### Your goal
Could you repeat, word for word, the line with "Genre Search (376, 1111)" and every line after it in the records below, leaving out any pictures?

### The records
◇ ◇ ◇ ◇ ◇

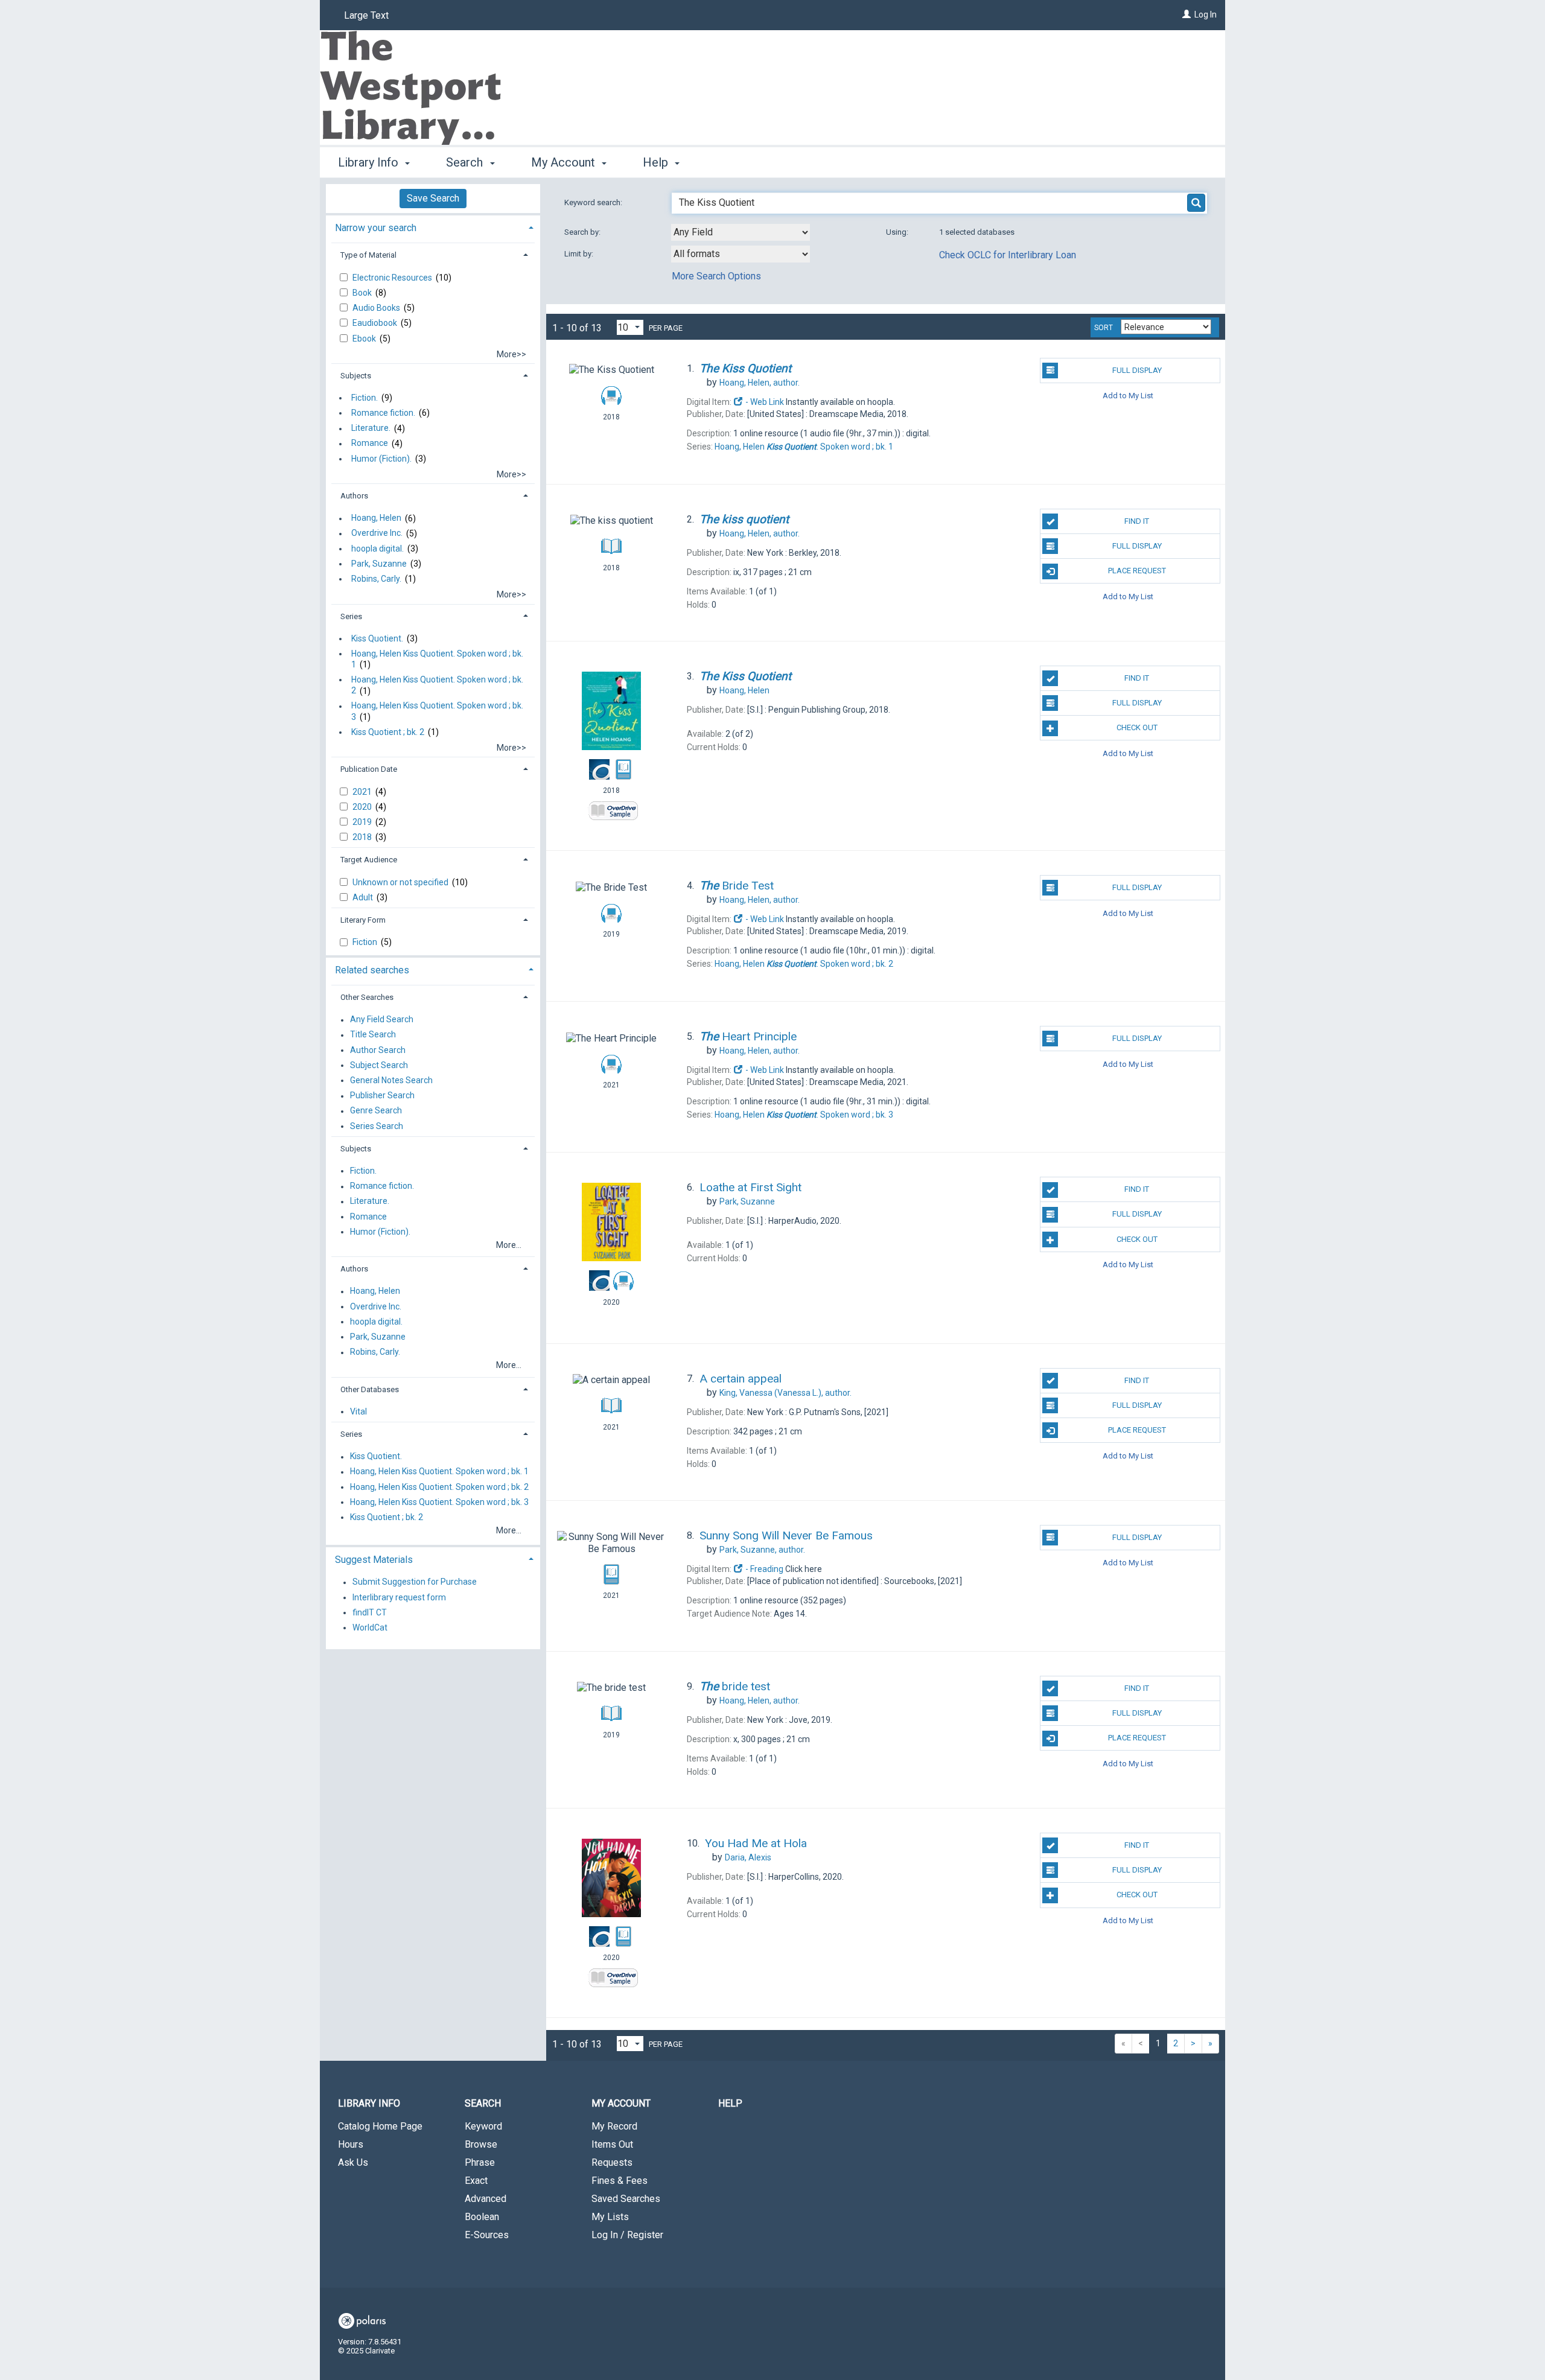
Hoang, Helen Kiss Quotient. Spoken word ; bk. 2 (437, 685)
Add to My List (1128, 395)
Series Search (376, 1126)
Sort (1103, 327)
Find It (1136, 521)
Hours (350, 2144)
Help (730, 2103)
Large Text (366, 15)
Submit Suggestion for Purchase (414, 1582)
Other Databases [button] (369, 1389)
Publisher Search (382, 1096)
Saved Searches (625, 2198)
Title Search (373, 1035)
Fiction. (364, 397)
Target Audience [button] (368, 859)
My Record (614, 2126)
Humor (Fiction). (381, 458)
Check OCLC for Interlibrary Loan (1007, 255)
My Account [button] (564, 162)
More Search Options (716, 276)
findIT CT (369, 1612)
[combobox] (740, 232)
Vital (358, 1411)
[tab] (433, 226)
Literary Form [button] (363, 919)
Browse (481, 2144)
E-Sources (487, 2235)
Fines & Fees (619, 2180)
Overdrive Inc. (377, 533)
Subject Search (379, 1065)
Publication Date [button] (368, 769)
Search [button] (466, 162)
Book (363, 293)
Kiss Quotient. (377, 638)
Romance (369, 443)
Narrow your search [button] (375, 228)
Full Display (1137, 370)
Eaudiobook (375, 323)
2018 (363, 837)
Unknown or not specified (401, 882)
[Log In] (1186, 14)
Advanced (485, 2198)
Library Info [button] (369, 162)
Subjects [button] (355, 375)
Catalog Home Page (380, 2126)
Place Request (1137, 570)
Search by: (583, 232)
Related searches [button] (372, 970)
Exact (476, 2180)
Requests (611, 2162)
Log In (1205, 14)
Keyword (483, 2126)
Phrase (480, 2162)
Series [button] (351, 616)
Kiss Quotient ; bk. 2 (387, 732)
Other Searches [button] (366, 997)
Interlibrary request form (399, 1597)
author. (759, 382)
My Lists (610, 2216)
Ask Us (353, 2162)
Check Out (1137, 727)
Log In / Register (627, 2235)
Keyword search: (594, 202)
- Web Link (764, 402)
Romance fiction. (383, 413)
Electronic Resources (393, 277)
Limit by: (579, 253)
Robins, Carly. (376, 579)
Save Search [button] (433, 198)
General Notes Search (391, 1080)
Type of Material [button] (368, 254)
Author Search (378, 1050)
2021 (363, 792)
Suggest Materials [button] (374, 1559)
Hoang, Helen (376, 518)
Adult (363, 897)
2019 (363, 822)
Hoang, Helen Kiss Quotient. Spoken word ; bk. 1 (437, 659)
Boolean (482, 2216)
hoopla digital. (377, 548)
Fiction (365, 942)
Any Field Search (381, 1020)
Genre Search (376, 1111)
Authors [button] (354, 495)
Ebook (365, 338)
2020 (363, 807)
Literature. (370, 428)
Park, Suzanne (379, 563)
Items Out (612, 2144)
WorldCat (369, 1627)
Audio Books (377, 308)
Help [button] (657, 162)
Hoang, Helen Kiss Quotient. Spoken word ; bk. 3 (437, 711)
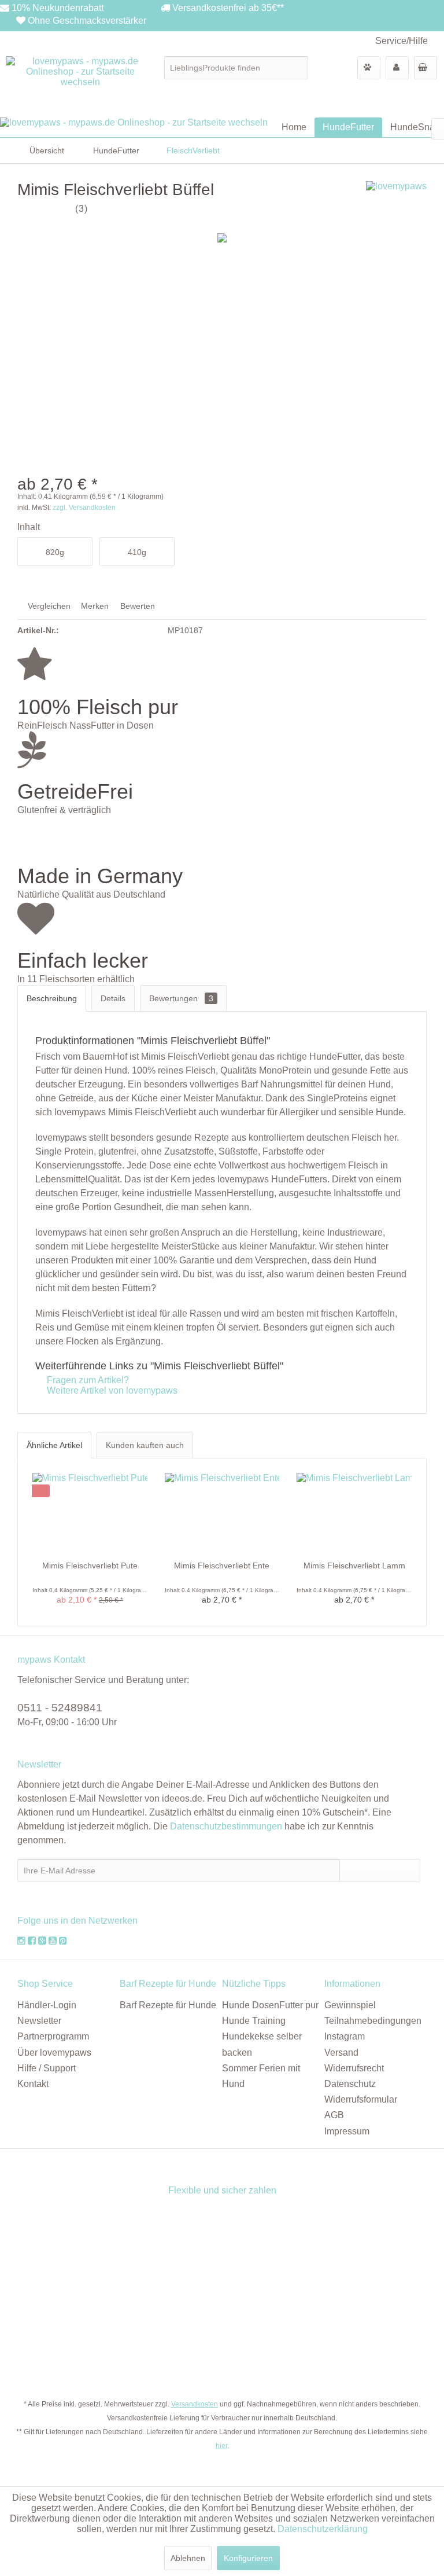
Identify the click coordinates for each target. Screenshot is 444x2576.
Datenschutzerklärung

◇ ◇ ◇ ◇ ◇

### Answer box
Genre Search (376, 1111)
Authors [button] (354, 495)
Ebook (365, 338)
2020 (363, 807)
Literature. (370, 428)
Park, Suzanne (379, 563)
Items Out (612, 2144)
WorldCat (369, 1627)
Audio Books (377, 308)
Help [button] (657, 162)
Hoang, Helen Kiss Quotient. Spoken word ; bk. 3 (437, 711)
Identify the click coordinates for each target. Screenshot is 444x2576.
Datenschutzerklärung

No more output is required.